SOURCE DATA:
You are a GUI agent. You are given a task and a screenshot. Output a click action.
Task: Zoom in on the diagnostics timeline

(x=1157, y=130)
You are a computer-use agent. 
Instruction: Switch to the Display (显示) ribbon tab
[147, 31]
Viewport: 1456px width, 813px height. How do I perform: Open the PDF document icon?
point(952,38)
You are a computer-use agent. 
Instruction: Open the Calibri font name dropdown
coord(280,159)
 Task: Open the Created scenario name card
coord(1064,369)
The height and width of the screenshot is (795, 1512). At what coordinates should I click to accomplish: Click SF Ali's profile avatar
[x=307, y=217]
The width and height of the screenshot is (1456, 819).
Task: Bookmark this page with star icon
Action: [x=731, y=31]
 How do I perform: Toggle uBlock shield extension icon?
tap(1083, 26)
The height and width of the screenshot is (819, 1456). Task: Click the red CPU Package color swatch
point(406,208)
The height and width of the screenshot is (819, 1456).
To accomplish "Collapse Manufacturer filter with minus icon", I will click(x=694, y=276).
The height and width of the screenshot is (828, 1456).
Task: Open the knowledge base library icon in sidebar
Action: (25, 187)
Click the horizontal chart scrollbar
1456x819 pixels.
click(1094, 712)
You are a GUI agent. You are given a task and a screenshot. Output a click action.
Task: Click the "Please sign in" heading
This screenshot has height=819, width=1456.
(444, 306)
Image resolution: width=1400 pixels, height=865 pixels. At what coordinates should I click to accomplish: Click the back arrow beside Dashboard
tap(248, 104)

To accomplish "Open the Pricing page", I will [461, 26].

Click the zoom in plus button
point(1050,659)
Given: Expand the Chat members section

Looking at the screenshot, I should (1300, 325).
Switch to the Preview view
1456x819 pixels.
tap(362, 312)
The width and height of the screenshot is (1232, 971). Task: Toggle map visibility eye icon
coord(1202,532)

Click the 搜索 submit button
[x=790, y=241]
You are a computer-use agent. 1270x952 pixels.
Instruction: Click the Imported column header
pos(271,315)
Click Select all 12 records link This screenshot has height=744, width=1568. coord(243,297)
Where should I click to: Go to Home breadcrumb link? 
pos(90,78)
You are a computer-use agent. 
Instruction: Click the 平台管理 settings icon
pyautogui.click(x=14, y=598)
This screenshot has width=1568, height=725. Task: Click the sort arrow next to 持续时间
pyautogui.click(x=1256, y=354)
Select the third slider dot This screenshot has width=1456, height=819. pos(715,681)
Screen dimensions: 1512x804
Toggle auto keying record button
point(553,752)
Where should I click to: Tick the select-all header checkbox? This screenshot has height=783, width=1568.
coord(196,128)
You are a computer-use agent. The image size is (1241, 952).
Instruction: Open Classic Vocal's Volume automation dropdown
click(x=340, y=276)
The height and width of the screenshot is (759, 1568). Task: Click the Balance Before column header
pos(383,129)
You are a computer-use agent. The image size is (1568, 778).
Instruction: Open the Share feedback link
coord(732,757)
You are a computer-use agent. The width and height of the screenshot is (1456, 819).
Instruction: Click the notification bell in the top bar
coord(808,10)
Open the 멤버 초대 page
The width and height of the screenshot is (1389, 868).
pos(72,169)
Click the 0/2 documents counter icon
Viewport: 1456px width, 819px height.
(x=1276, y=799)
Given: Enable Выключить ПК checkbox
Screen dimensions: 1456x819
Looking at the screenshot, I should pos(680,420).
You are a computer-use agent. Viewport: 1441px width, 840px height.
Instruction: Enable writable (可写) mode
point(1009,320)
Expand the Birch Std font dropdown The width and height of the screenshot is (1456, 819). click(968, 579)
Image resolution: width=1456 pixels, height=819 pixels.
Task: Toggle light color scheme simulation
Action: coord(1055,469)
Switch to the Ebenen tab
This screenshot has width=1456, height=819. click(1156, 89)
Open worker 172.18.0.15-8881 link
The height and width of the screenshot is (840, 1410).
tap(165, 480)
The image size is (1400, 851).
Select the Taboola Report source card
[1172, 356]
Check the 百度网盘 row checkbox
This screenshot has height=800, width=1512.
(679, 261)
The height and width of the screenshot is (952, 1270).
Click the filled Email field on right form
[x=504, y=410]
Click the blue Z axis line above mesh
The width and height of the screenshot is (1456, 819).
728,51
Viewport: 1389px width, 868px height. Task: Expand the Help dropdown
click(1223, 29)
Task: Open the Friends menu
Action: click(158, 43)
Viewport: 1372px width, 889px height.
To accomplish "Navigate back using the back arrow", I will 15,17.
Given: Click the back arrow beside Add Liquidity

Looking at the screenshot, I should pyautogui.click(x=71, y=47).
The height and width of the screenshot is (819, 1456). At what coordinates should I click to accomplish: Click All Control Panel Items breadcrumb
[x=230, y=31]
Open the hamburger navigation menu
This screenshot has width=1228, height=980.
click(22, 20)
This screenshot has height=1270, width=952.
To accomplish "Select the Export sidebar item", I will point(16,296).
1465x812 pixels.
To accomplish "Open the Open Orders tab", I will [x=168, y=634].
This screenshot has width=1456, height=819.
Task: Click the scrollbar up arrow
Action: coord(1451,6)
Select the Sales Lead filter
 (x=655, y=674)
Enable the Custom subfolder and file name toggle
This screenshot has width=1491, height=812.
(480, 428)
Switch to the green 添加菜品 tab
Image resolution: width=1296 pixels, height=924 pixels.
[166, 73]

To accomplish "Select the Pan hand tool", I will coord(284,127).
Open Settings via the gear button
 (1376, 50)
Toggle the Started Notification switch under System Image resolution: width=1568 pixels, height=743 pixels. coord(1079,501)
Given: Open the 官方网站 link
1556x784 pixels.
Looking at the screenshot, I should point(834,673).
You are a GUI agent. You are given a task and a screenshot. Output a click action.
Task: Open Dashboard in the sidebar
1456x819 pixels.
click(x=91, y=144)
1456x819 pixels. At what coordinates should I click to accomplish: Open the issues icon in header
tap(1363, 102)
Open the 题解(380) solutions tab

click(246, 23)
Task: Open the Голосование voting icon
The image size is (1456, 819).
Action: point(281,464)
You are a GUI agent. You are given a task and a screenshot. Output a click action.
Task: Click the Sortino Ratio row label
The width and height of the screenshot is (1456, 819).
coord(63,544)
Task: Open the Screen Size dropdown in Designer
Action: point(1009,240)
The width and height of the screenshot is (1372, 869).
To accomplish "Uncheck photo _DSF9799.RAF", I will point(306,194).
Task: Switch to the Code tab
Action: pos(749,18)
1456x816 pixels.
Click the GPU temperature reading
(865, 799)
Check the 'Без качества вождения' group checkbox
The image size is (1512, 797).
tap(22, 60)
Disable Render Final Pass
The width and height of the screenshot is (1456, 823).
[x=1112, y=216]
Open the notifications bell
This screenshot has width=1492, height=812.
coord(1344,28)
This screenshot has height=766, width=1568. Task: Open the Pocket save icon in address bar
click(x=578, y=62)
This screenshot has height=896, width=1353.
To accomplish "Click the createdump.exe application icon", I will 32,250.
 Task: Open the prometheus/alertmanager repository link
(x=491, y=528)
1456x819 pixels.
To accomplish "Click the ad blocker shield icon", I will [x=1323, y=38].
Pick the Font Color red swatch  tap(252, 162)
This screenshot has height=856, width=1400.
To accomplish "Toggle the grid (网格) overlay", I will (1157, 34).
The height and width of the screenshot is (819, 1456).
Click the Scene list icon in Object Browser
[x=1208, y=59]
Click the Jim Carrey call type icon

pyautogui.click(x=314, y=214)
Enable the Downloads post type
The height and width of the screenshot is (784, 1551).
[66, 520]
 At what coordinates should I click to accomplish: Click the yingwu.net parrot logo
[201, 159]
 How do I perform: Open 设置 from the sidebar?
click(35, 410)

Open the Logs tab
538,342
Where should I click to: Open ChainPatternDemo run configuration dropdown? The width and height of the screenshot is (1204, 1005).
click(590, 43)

TASK ITEM: Going through the material above, reproduce every line exactly.

RESPONSE AREA:
You are a GUI agent. You are given a task and a screenshot. Output a click action.
Task: Zoom in on the diagnostics timeline

(x=1157, y=130)
You are a computer-use agent. 
Instruction: Switch to the Display (显示) ribbon tab
[147, 31]
Viewport: 1456px width, 813px height. How do I perform: Open the PDF document icon?
point(952,38)
You are a computer-use agent. 
Instruction: Open the Calibri font name dropdown
coord(280,159)
 Task: Open the Created scenario name card
coord(1064,369)
The height and width of the screenshot is (795, 1512). At what coordinates should I click to accomplish: Click SF Ali's profile avatar
[x=307, y=217]
The width and height of the screenshot is (1456, 819).
Task: Bookmark this page with star icon
Action: [x=731, y=31]
 How do I perform: Toggle uBlock shield extension icon?
tap(1083, 26)
The height and width of the screenshot is (819, 1456). Task: Click the red CPU Package color swatch
point(406,208)
The height and width of the screenshot is (819, 1456).
To accomplish "Collapse Manufacturer filter with minus icon", I will click(x=694, y=276).
The height and width of the screenshot is (828, 1456).
Task: Open the knowledge base library icon in sidebar
Action: (25, 187)
Click the horizontal chart scrollbar
1456x819 pixels.
click(1094, 712)
You are a GUI agent. You are given a task and a screenshot. Output a click action.
Task: Click the "Please sign in" heading
This screenshot has height=819, width=1456.
(444, 306)
Image resolution: width=1400 pixels, height=865 pixels. At what coordinates should I click to accomplish: Click the back arrow beside Dashboard
tap(248, 104)

To accomplish "Open the Pricing page", I will [461, 26].

Click the zoom in plus button
point(1050,659)
Given: Expand the Chat members section

Looking at the screenshot, I should (1300, 325).
Switch to the Preview view
1456x819 pixels.
tap(362, 312)
The width and height of the screenshot is (1232, 971). Task: Toggle map visibility eye icon
coord(1202,532)

Click the 搜索 submit button
[x=790, y=241]
You are a computer-use agent. 1270x952 pixels.
Instruction: Click the Imported column header
pos(271,315)
Click Select all 12 records link This screenshot has height=744, width=1568. coord(243,297)
Where should I click to: Go to Home breadcrumb link? 
pos(90,78)
You are a computer-use agent. 
Instruction: Click the 平台管理 settings icon
pyautogui.click(x=14, y=598)
This screenshot has width=1568, height=725. Task: Click the sort arrow next to 持续时间
pyautogui.click(x=1256, y=354)
Select the third slider dot This screenshot has width=1456, height=819. pos(715,681)
Screen dimensions: 1512x804
Toggle auto keying record button
point(553,752)
Where should I click to: Tick the select-all header checkbox? This screenshot has height=783, width=1568.
coord(196,128)
You are a computer-use agent. The image size is (1241, 952).
Instruction: Open Classic Vocal's Volume automation dropdown
click(x=340, y=276)
The height and width of the screenshot is (759, 1568). Task: Click the Balance Before column header
pos(383,129)
You are a computer-use agent. The image size is (1568, 778).
Instruction: Open the Share feedback link
coord(732,757)
You are a computer-use agent. The width and height of the screenshot is (1456, 819).
Instruction: Click the notification bell in the top bar
coord(808,10)
Open the 멤버 초대 page
The width and height of the screenshot is (1389, 868).
pos(72,169)
Click the 0/2 documents counter icon
Viewport: 1456px width, 819px height.
(x=1276, y=799)
Given: Enable Выключить ПК checkbox
Screen dimensions: 1456x819
Looking at the screenshot, I should pos(680,420).
You are a computer-use agent. Viewport: 1441px width, 840px height.
Instruction: Enable writable (可写) mode
point(1009,320)
Expand the Birch Std font dropdown The width and height of the screenshot is (1456, 819). click(968, 579)
Image resolution: width=1456 pixels, height=819 pixels.
Task: Toggle light color scheme simulation
Action: coord(1055,469)
Switch to the Ebenen tab
This screenshot has width=1456, height=819. click(1156, 89)
Open worker 172.18.0.15-8881 link
The height and width of the screenshot is (840, 1410).
tap(165, 480)
The image size is (1400, 851).
Select the Taboola Report source card
[1172, 356]
Check the 百度网盘 row checkbox
This screenshot has height=800, width=1512.
(679, 261)
The height and width of the screenshot is (952, 1270).
Click the filled Email field on right form
[x=504, y=410]
Click the blue Z axis line above mesh
The width and height of the screenshot is (1456, 819).
728,51
Viewport: 1389px width, 868px height. Task: Expand the Help dropdown
click(1223, 29)
Task: Open the Friends menu
Action: click(158, 43)
Viewport: 1372px width, 889px height.
To accomplish "Navigate back using the back arrow", I will 15,17.
Given: Click the back arrow beside Add Liquidity

Looking at the screenshot, I should pyautogui.click(x=71, y=47).
The height and width of the screenshot is (819, 1456). At what coordinates should I click to accomplish: Click All Control Panel Items breadcrumb
[x=230, y=31]
Open the hamburger navigation menu
This screenshot has width=1228, height=980.
click(22, 20)
This screenshot has height=1270, width=952.
To accomplish "Select the Export sidebar item", I will point(16,296).
1465x812 pixels.
To accomplish "Open the Open Orders tab", I will [x=168, y=634].
This screenshot has width=1456, height=819.
Task: Click the scrollbar up arrow
Action: coord(1451,6)
Select the Sales Lead filter
 (x=655, y=674)
Enable the Custom subfolder and file name toggle
This screenshot has width=1491, height=812.
(480, 428)
Switch to the green 添加菜品 tab
Image resolution: width=1296 pixels, height=924 pixels.
[166, 73]

To accomplish "Select the Pan hand tool", I will coord(284,127).
Open Settings via the gear button
 (1376, 50)
Toggle the Started Notification switch under System Image resolution: width=1568 pixels, height=743 pixels. coord(1079,501)
Given: Open the 官方网站 link
1556x784 pixels.
Looking at the screenshot, I should point(834,673).
You are a GUI agent. You are given a task and a screenshot. Output a click action.
Task: Open Dashboard in the sidebar
1456x819 pixels.
click(x=91, y=144)
1456x819 pixels. At what coordinates should I click to accomplish: Open the issues icon in header
tap(1363, 102)
Open the 题解(380) solutions tab

click(246, 23)
Task: Open the Голосование voting icon
The image size is (1456, 819).
Action: point(281,464)
You are a GUI agent. You are given a task and a screenshot. Output a click action.
Task: Click the Sortino Ratio row label
The width and height of the screenshot is (1456, 819).
coord(63,544)
Task: Open the Screen Size dropdown in Designer
Action: point(1009,240)
The width and height of the screenshot is (1372, 869).
To accomplish "Uncheck photo _DSF9799.RAF", I will point(306,194).
Task: Switch to the Code tab
Action: pos(749,18)
1456x816 pixels.
Click the GPU temperature reading
(865, 799)
Check the 'Без качества вождения' group checkbox
The image size is (1512, 797).
tap(22, 60)
Disable Render Final Pass
The width and height of the screenshot is (1456, 823).
[x=1112, y=216]
Open the notifications bell
This screenshot has width=1492, height=812.
coord(1344,28)
This screenshot has height=766, width=1568. Task: Open the Pocket save icon in address bar
click(x=578, y=62)
This screenshot has height=896, width=1353.
To accomplish "Click the createdump.exe application icon", I will 32,250.
 Task: Open the prometheus/alertmanager repository link
(x=491, y=528)
1456x819 pixels.
To accomplish "Click the ad blocker shield icon", I will [x=1323, y=38].
Pick the Font Color red swatch  tap(252, 162)
This screenshot has height=856, width=1400.
To accomplish "Toggle the grid (网格) overlay", I will (1157, 34).
The height and width of the screenshot is (819, 1456).
Click the Scene list icon in Object Browser
[x=1208, y=59]
Click the Jim Carrey call type icon

pyautogui.click(x=314, y=214)
Enable the Downloads post type
The height and width of the screenshot is (784, 1551).
[66, 520]
 At what coordinates should I click to accomplish: Click the yingwu.net parrot logo
[201, 159]
 How do I perform: Open 设置 from the sidebar?
click(35, 410)

Open the Logs tab
538,342
Where should I click to: Open ChainPatternDemo run configuration dropdown? The width and height of the screenshot is (1204, 1005).
click(590, 43)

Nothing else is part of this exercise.